Sure, adults have, since roughly forever, bemoaned “kids these days” as spoiled and incapable. Earlier this decade, the trendy parenting argument was that by giving our offspring too many things and not enough responsibility, we were creating a generation of entitled wimps. That’s still the prevailing wisdom, but even as we try to land our parental helicopters, there’s growing awareness that we face a far more ominous challenge.

Today, America’s kids are caught up in one of the largest mass migrations in human history: the movement indoors. Only recently have we begun to spend our lives penned in by walls, staring at screens. Increasingly we don’t touch, look at, or even speak to each other, connecting instead through apps. When we do get together, it’s for a quick coffee date. At home, children see Mom and Dad thumbing away nonstop on their devices and follow suit.
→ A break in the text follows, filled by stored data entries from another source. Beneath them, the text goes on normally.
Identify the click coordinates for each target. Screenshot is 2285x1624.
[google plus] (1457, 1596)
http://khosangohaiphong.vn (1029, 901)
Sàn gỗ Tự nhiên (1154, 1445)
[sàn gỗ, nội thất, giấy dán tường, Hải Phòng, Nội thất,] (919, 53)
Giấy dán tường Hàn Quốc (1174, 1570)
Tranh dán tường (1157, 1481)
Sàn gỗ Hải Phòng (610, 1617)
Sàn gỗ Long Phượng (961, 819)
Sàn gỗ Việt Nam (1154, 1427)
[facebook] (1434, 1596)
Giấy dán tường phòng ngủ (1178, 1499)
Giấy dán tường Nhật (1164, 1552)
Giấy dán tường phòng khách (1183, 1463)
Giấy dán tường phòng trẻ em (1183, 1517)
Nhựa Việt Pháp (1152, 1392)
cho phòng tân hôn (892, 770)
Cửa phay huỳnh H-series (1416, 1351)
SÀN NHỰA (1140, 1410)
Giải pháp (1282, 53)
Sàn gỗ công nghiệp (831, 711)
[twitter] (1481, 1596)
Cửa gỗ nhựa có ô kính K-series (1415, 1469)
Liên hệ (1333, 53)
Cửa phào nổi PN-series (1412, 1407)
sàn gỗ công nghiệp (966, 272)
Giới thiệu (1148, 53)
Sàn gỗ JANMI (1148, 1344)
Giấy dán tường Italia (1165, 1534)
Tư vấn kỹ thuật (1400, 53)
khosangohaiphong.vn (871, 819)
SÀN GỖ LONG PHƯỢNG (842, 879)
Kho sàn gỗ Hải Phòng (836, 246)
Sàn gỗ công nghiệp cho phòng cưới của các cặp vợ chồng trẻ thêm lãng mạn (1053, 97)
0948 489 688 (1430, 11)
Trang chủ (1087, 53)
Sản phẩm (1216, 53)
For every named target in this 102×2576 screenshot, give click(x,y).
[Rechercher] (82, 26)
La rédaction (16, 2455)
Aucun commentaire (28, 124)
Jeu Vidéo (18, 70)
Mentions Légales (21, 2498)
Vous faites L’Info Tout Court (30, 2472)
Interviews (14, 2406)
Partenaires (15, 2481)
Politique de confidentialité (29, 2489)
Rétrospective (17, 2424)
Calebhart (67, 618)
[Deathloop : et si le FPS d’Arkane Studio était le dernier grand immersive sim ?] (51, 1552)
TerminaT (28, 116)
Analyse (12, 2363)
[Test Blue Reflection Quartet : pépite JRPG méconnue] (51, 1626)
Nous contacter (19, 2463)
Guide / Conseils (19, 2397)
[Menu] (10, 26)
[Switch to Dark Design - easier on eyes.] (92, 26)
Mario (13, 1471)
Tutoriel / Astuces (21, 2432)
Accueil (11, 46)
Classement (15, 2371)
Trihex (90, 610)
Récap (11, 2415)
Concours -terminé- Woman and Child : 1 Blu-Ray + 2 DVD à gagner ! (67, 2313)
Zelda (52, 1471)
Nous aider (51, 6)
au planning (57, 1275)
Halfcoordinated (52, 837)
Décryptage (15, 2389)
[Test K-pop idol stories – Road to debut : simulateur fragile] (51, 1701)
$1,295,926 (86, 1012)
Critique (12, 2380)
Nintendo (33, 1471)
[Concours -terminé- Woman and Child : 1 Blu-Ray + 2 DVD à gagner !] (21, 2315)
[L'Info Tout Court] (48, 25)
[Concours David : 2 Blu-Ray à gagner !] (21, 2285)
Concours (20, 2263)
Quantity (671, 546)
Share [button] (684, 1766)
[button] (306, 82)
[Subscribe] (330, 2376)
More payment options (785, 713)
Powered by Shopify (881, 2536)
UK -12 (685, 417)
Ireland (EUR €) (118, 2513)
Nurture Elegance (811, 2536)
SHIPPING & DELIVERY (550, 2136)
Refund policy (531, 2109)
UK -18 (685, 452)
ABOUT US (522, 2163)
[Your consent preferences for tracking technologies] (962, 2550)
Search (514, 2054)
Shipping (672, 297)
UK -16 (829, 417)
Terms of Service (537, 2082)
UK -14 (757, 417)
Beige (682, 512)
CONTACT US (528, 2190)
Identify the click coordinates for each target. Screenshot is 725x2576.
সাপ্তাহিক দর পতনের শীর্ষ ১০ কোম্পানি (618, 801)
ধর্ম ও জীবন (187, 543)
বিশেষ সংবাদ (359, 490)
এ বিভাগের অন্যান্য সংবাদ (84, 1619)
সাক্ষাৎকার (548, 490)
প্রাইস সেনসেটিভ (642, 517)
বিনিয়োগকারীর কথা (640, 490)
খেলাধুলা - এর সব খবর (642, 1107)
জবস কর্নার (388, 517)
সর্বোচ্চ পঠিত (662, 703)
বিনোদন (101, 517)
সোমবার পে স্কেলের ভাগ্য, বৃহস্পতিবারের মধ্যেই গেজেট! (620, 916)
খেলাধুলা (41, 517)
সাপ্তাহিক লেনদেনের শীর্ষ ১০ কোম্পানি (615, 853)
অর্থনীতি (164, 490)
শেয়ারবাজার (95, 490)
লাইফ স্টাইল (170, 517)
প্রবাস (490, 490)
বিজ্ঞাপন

For many of us who came of age before the smartphone, this transformation has been painful. If your childhood was full of hours spent wandering the neighborhood with a pack of friends, your screen time composed of Saturday-morning cartoons and after-school specials, the rise of the digitized, overscheduled, indoor lifestyle can leave you deeply dispirited. For kids the price is much higher: a steep rise in health problems, heightened social pressures, and a frightening set of new addictions around technology.

It’s time to make childhood an adventure again. Kids deserve the chance to explore nature without an agenda or a chaperone, to take risks and learn to get themselves out of trouble, to fall in love with nature so they become stewards of the earth. They need, more than anything else, to be allowed to follow the crooked, sometimes scary, and truly wild paths to adulthood that turn brave little kids into healthy grown-ups.